= Recurrent event analysis =

Branch of survival analysis

Recurrent event analysis is a branch of survival analysis that analyzes the time until recurrences occur, such as recurrences of traits or diseases. Recurrent events are often analyzed in social sciences and medical studies, for example, recurring infections, depressions, or cancer recurrences. Recurrent event analysis attempts to answer certain questions, such as: how many recurrences occur on average within a certain time interval? Which factors are associated with a higher or lower risk of recurrence?
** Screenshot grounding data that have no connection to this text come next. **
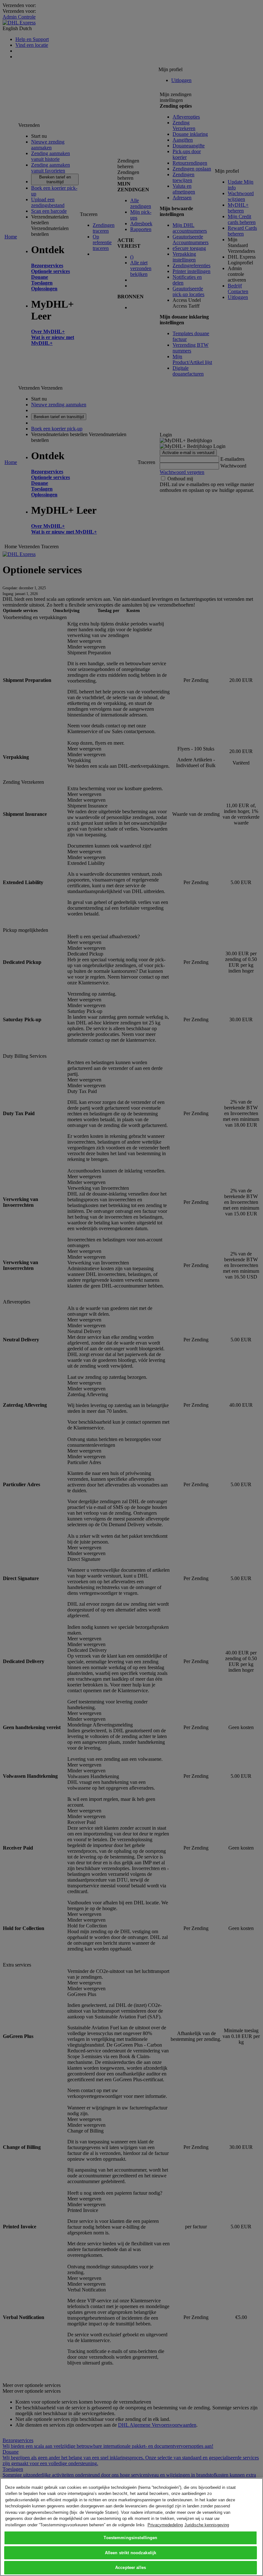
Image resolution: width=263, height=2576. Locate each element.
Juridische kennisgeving (206, 2524)
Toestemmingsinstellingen (130, 2537)
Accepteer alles (130, 2567)
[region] (131, 2527)
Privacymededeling (165, 2524)
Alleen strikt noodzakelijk (130, 2552)
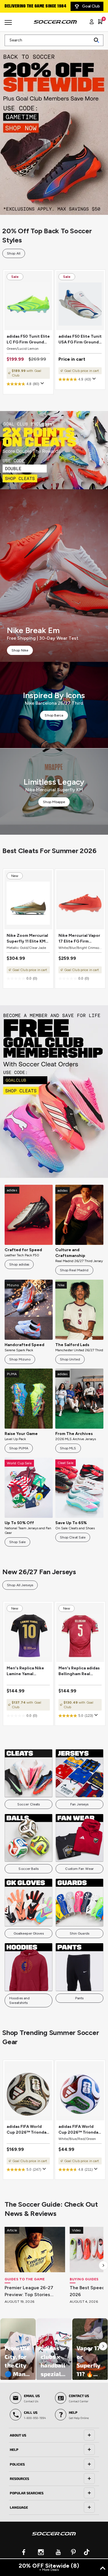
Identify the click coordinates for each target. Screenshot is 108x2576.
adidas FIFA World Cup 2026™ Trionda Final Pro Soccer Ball (27, 2129)
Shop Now (54, 129)
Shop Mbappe (54, 802)
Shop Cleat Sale (73, 1537)
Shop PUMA (18, 1448)
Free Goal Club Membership (32, 6)
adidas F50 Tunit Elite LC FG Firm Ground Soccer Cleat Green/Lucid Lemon (28, 339)
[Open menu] (9, 24)
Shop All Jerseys (20, 1585)
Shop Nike (20, 650)
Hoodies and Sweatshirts (19, 2000)
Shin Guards (79, 1933)
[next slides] (103, 2265)
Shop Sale (17, 1542)
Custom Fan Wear (79, 1869)
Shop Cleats (54, 450)
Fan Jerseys (79, 1804)
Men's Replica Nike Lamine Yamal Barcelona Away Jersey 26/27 (25, 1671)
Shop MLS (68, 1448)
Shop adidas (19, 1264)
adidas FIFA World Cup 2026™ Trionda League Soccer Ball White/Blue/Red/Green (80, 2129)
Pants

The processes that generate events repeatedly over time are referred to as recurrent event processes, which are different from processes analyzed in time-to-event analysis: whereas time-to-event analysis focuses on the time to a single terminal event, individuals may be at risk for subsequent events after the first in recurrent event analysis, until they are censored.

== Introduction ==
Objectives of recurrent event analysis include:

- Understanding and describing individual event processes
- Identifying and characterizing variation across a population of processes
- Comparing groups of processes
- Determining the relationship of fixed covariates, treatments, and time-varying factors to event occurrence

=== Notation and frameworks ===
For a single recurrent event process starting at $t = 0$, let $0 \leq T_1 < T_2 < \dots$ denote the event times, where $T_k$ is the time of the $k$th event. The associated counting process $\{N(t), 0 \leq t\}$ records the cumulative number of events generated by the process; specifically, $N(t) = \sum_{k=1}^{\infty}I(T_k \leq t)$ is the number of events occurring over the time interval $[0, t]$.

Models for recurrent events can be specified by considering the probability distribution for the number of recurrences in short intervals $[t, t + \Delta t)$, given the history of event occurrence before time $t$. The intensity function describes the instantaneous probability of an event occurring at time $t$, conditional on the process history, and describes the process mathematically. Define the process history as $H(t) = \{N(s): 0 \leq s < t \}$, then the intensity is formally defined as$$\lambda(t|H(t)) = \lim_{\Delta t \downarrow 0}\frac{P(N(t + \Delta t) - N(t) = 1)}{\Delta t}.$$When a heterogeneous group of individuals or processes is considered, the assumption of a common event intensity is no longer plausible. Greater generality can be achieved by incorporating fixed or time-varying covariates in the intensity function.

=== Description of recurrent event data ===
As a counterpart of the Kaplan–Meier curve, which is used to describe the time to a terminal event, recurrent event data can be described using the mean cumulative function, which is the average number of cumulative events experienced by an individual in the study at each point in time since the start of follow-up.

== Statistical models for recurrent event data ==

=== Poisson model ===
The Poisson model is a popular model for recurrent event data, which models the number of recurrences that have occurred. Poisson regression assumes that the number of recurrences has a Poisson distribution with a fixed rate of recurrence over time. The logarithm of the expected number of recurrences is modeled by a linear combination of explanatory variables.

=== Marginal means/rates model ===
The marginal means/rates model considers all recurrent events of the same subject as a single counting process and does not require time-varying covariates to reflect the history of the process, which makes it a more flexible model. Instead, the full history of the counting process may influence the mean function of recurrent events.

=== Multi-state model ===
In multi-state models, the recurrent event processes of individuals are described by different states. The different states may describe the recurrence number or whether the subject is at risk of recurrence. A change of state is called a transition (or an event) and is central in this framework, which is fully characterized through estimation of transition probabilities between states and transition intensities that are defined as instantaneous hazards of progression to one state, conditional on occupying another state.

=== Extended Cox proportional hazards (PH) models ===
Extensions of the Cox proportional hazard models are popular in the social sciences and medical sciences for assessing associations between variables and the risk of recurrence or predicting recurrent event outcomes. Many extensions of survival models based on the Cox proportional hazards approach have been proposed to handle recurrent event data. These models can be characterized by four model components:

- Risk intervals
- Baseline hazard
- Risk set
- Correction for within-subject correlation

Well-known examples of Cox-based recurrent event models are the Andersen and Gill model, the Prentice, Williams, and Petersen model and the Wei–Lin–Weissfeld model

== Correlated event times within subjects ==
Time to recurrence is often correlated within subjects, as some subjects can be more frail to experiencing recurrences. If the correlated nature of the data is ignored, the confidence intervals (CI) for the estimated rates could be artificially narrow, which may result in false positive results.

=== Robust variance ===
It is possible to use robust 'sandwich' estimators for the variance of regression coefficients. Robust variance estimators are based on a jackknife estimate, which anticipates correlation within subjects and provides robust standard errors.

=== Frailty models ===
In frailty models, a random effect is included in the recurrent event model which describes the individual excess risk that can not be explained by the included covariates. The frailty term induces dependence among the recurrence times within subjects.